We associate asparagus with spring, turnips with winter and harbor other such notions of seasonality with hardly a second thought. But what I have found to be true is that the season is inseparable from place, and that ultimately what's in season depends on where you live. The supermarket is the season of the world, but the farmers' market expresses your true season and with that, there may be some surprises. May in Northeast Ohio brings peas and rhubarb; however, by May in California peas and rhubarb are long gone. Tomatoes might be finished by June in Phoenix, but in Vermont, August is when you finally get that Brandywine – just weeks before the first hard freeze.

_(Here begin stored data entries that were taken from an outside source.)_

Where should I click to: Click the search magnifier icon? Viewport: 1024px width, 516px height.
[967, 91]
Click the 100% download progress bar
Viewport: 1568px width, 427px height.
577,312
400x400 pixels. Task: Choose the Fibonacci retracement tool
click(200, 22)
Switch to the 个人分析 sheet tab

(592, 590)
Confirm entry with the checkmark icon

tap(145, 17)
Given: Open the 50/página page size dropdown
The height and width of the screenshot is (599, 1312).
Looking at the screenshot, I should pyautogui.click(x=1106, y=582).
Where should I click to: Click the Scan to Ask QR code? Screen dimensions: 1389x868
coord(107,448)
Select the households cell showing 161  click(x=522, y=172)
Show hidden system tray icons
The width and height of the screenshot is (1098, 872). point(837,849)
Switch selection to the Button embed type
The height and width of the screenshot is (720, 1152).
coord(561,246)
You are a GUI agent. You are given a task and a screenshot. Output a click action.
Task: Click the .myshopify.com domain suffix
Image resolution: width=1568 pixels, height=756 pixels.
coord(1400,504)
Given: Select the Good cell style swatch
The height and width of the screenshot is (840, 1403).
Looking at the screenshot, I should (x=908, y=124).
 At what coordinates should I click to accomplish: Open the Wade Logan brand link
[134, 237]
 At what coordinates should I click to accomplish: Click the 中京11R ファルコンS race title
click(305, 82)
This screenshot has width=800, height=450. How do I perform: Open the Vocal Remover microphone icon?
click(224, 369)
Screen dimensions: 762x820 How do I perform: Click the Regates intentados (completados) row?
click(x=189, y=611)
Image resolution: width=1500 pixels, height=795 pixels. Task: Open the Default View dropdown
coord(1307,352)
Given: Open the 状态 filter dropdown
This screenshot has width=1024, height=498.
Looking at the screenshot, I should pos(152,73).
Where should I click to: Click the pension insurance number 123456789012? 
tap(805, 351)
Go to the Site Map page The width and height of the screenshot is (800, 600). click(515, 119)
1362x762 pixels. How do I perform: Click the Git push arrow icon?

When you eat your local asparagus, turnips, tomatoes or strawberries, you will discover a quality of taste that just isn't there in something that's been picked, packed, shipped, stored and shipped thousands of miles away before it lands in your market basket. The great taste of local food, its impeccable freshness, and the interesting varieties you will find at a farmers' market are what make it so inspiring to cook with – and so easy to succeed. As my teacher, Alan Chadwick, used to say, “The cooking is really done in the garden; it's merely finished in the kitchen!” And curiously, since foods that are in season together always taste good together, you can feel confident when cooking intuitively from the farmers' market.
Grab a basket, a fistful of dollars (not all twenties, please!), throw a cooler in your car and head to your nearest farmers' market. Ask questions, try samples, enjoy yourself and come home with a whole new world of food for you and your family to enjoy. And then pat yourself on the back for helping in the work of rebuilding the health of the family farm so that all can eat well by eating locally.
This season, after a bountiful journey to your farmers' market, try out one of these recipes:
Pea & Spinach Soup with Coconut Milk
Serves 6
2 T unsalted butter
2 T white basmati rice
2 C thinly sliced sweet white onions
sea salt & freshly ground pepper
2 T curry powder
4 cilantro sprigs, plus extra for garnish
1 ½ to 2 pounds pod peas
4 C spinach leaves
1 Qt vegetable stock or water
¾ C coconut milk
1. Melt butter in a soup pot over medium heat and add the rice, onion, 1 ½ teaspoons salt, the curry powder, 4 cilantro sprigs and 1 cup water. Simmer over medium-low heat for 12 minutes.
2.Meanwhile, shuck the peas and wash and coarsely chop the spinach. Add both vegetables to the pot, along with the stock. Bring to a boil and cook for 3 minutes. Turn off the heat and add the coconut milk.
3.Puree about a cup of the soup in a blender and return it to the pot. Taste for salt, season with white pepper and serve, garnished with fresh cilantro leaves. Or puree all of the soup until smooth, about 1 minute, then pass it through a strainer and serve.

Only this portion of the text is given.